== Available data ==

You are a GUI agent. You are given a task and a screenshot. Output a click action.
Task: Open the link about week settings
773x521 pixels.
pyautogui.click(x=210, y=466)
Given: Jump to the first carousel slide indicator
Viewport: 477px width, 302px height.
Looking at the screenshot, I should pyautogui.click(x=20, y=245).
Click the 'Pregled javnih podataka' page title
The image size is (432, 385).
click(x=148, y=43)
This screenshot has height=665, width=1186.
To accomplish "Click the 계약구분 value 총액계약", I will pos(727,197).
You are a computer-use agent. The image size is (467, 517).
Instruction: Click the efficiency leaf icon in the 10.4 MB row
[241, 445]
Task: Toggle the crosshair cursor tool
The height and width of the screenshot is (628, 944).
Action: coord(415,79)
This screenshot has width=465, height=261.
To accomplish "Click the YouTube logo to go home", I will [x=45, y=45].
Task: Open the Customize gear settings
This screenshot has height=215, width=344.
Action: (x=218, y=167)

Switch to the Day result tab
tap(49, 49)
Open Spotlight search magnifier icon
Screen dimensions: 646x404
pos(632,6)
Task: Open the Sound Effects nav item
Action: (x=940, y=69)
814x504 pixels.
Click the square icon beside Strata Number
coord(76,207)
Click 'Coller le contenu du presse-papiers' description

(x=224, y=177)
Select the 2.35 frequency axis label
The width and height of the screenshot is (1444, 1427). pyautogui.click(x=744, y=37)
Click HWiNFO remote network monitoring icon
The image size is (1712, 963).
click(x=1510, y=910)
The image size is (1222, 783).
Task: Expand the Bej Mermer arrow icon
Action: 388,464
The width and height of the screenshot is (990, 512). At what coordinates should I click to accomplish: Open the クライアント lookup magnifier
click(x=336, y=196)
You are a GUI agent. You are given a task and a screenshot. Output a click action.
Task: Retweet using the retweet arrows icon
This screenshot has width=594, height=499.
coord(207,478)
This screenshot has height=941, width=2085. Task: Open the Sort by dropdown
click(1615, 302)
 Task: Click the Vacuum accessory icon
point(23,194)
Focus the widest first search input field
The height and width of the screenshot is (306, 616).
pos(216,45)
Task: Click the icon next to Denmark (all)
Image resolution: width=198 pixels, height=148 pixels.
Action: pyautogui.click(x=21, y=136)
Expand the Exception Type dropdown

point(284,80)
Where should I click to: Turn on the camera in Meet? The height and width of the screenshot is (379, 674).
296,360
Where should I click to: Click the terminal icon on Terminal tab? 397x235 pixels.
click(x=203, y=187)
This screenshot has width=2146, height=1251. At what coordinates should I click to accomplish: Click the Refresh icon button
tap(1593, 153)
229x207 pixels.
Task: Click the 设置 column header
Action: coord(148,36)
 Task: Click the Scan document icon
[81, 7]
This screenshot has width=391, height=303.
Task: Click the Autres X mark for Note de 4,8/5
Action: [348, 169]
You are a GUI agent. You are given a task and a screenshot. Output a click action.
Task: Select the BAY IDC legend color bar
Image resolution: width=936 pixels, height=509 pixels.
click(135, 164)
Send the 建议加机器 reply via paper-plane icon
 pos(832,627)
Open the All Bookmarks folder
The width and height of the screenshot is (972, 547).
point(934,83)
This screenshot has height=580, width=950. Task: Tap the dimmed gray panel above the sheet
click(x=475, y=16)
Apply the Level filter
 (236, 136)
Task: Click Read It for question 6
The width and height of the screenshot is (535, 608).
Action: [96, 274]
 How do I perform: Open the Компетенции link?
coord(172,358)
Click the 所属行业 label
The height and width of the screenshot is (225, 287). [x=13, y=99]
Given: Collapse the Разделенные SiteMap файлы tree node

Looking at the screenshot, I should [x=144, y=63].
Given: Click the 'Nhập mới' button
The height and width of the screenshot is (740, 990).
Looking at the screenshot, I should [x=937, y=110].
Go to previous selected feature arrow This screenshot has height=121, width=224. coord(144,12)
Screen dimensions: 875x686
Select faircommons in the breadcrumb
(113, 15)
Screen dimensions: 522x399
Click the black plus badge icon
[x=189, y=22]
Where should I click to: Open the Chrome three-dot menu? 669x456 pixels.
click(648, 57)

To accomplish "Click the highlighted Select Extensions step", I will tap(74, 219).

===

# Stated exercise:
Give the lines as a numbered list with blank lines left out, beginning at the line that has "Given: Collapse the" and going through the last line of the records.

# Solution for this task:
1. Given: Collapse the Разделенные SiteMap файлы tree node
2. Looking at the screenshot, I should [x=144, y=63].
3. Given: Click the 'Nhập mới' button
4. The height and width of the screenshot is (740, 990).
5. Looking at the screenshot, I should [x=937, y=110].
6. Go to previous selected feature arrow This screenshot has height=121, width=224. coord(144,12)
7. Screen dimensions: 875x686
8. Select faircommons in the breadcrumb
9. (113, 15)
10. Screen dimensions: 522x399
11. Click the black plus badge icon
12. [x=189, y=22]
13. Where should I click to: Open the Chrome three-dot menu? 669x456 pixels.
14. click(648, 57)
15. To accomplish "Click the highlighted Select Extensions step", I will tap(74, 219).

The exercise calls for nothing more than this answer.